> **LESETEXT**
##############################
Redebeitrag zum Fall Wirecard

Herr Präsident! Meine sehr verehrten Damen und Herren! Der Skandal um den Finanzdienstleister Wirecard hat den Finanzplatz Deutschland erschüttert. 1,9 Milliarden Euro, angeblich angelegt auf philippinischen Treuhandkonten: verschwunden oder nie dagewesen? Ein Drittel der Bilanzsumme des Unternehmens: eine Fata Morgana? Durchsuchungen, Haftbefehle, ewig andauernde Prüfungen, ein DAX-Konzern im Sturzflug: Da gibt es sehr viel aufzuklären.

Dabei gehören Versäumnisse schonungslos auf den Tisch. Das sind wir Anlegern, Mitarbeitern, Investoren, aber auch allen anderen Akteuren am Finanzmarkt schuldig. Unternehmen und Finanzaufsicht müssen verlässlich und ordnungsgemäß agieren. Ein solcher Fall darf sich in Deutschland nicht wiederholen. Wir als CDU/CSU erwarten, dass der Skandal konsequent und lückenlos aufgeklärt wird, sowohl strafrechtlich als auch aufsichtsrechtlich und politisch.

(Beifall bei der CDU/CSU)

Die bislang enthüllten Vorgänge bei Wirecard sind nicht nur ein Bilanzskandal. Sie sind ein einmaliger Vorgang in der deutschen Wirtschaftsgeschichte. Strafrechtlich ist zunächst die zuständige Ermittlungsbehörde, die Staatsanwaltschaft, in der Pflicht. Hier laufen die Ermittlungen. Wir haben die Erwartung, dass diejenigen, die Straftaten begangen haben, mit aller Härte des Gesetzes zur Rechenschaft gezogen werden.
##############################
> **GEZEIGTE DATENSÄTZE**

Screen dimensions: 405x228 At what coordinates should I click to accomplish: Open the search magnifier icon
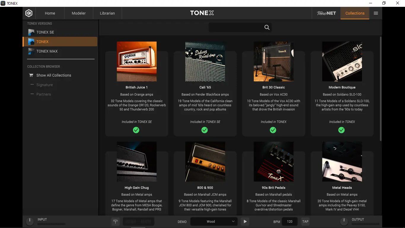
##############################
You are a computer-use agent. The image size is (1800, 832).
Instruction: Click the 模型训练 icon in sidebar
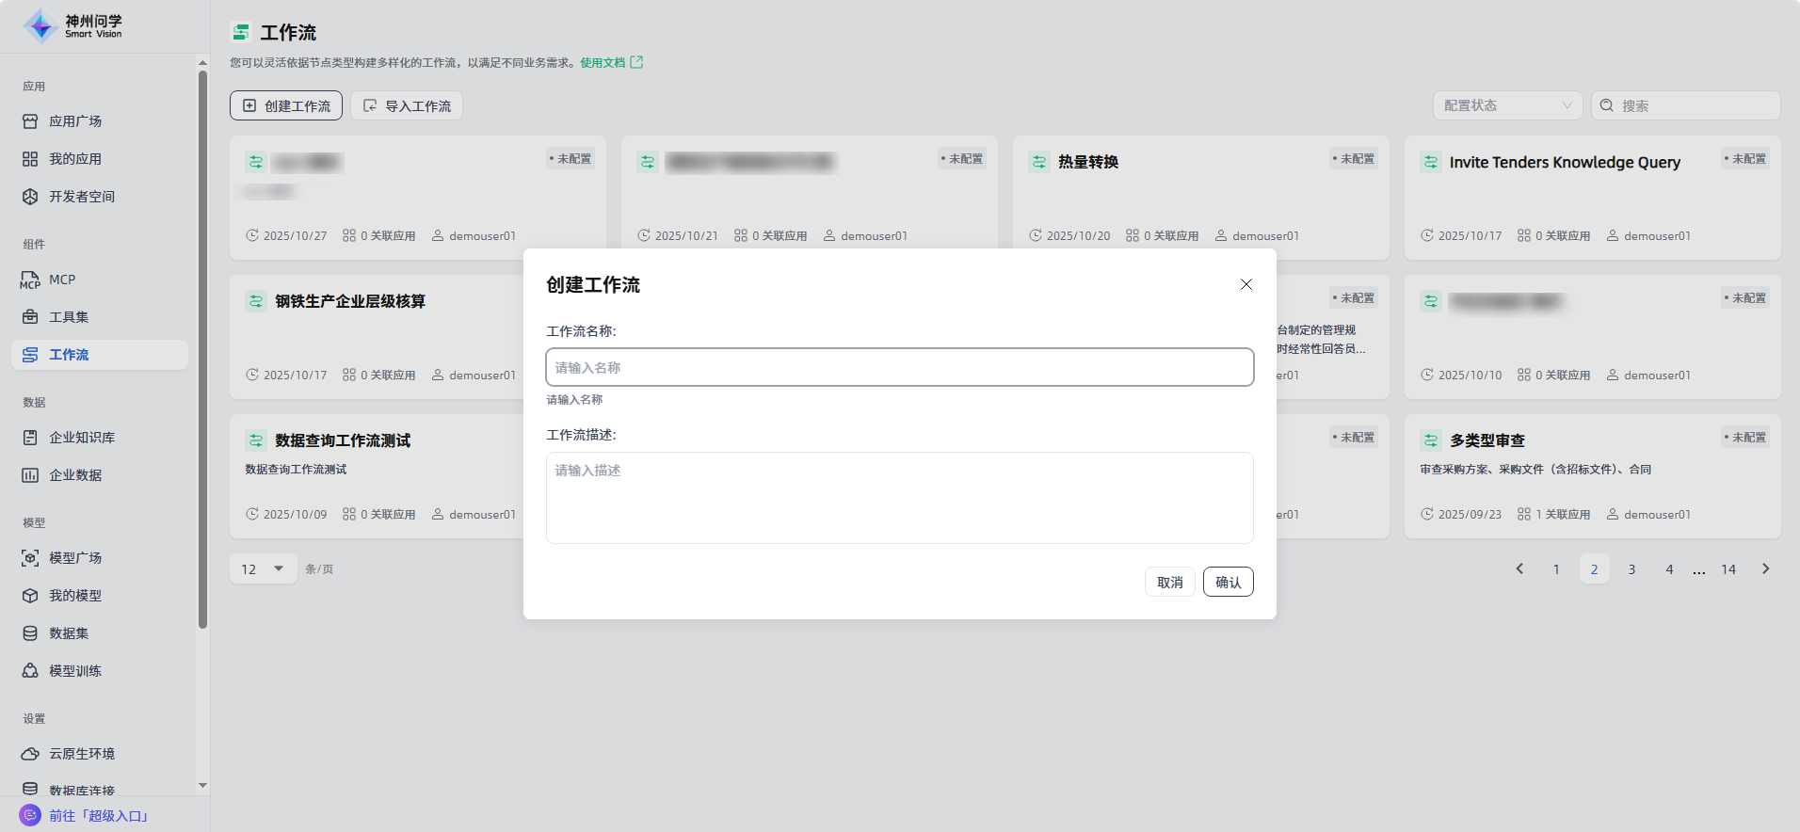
##############################
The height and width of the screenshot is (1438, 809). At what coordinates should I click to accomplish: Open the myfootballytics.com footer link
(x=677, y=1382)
##############################
> **AUFGABEN**
a – Prüfe, ob die folgenden Aussagen mit dem Lesetext übereinstimmen, und antworte jeweils mit Ja oder Nein sowie den entscheidenden Worten des Textes als wörtliches Zitat: (i) Die 1,9 Milliarden Euro sollen auf philippinischen Treuhandkonten angelegt gewesen sein. (ii) Die verschwundene Summe entsprach der Hälfte der Bilanzsumme des Unternehmens. (iii) Strafrechtlich ist zunächst die Finanzaufsicht in der Pflicht.
b – Gib bitte aus den Datensätzen die Zeilen von der Zeile mit „The height and“ bis zur Zeile mit „(x=677, y=1382)“ unverändert wieder, beide Zeilen eingeschlossen.
Die Datensätze stehen in keinem Zusammenhang mit dem Lesetext.

> **ANTWORTEN JE AUFGABE**
a –
(i) Ja: „1,9 Milliarden Euro, angeblich angelegt auf philippinischen Treuhandkonten“
(ii) Nein: „Ein Drittel der Bilanzsumme des Unternehmens“
(iii) Nein: „Strafrechtlich ist zunächst die zuständige Ermittlungsbehörde, die Staatsanwaltschaft, in der Pflicht.“

b –
The height and width of the screenshot is (1438, 809). At what coordinates should I click to accomplish: Open the myfootballytics.com footer link
(x=677, y=1382)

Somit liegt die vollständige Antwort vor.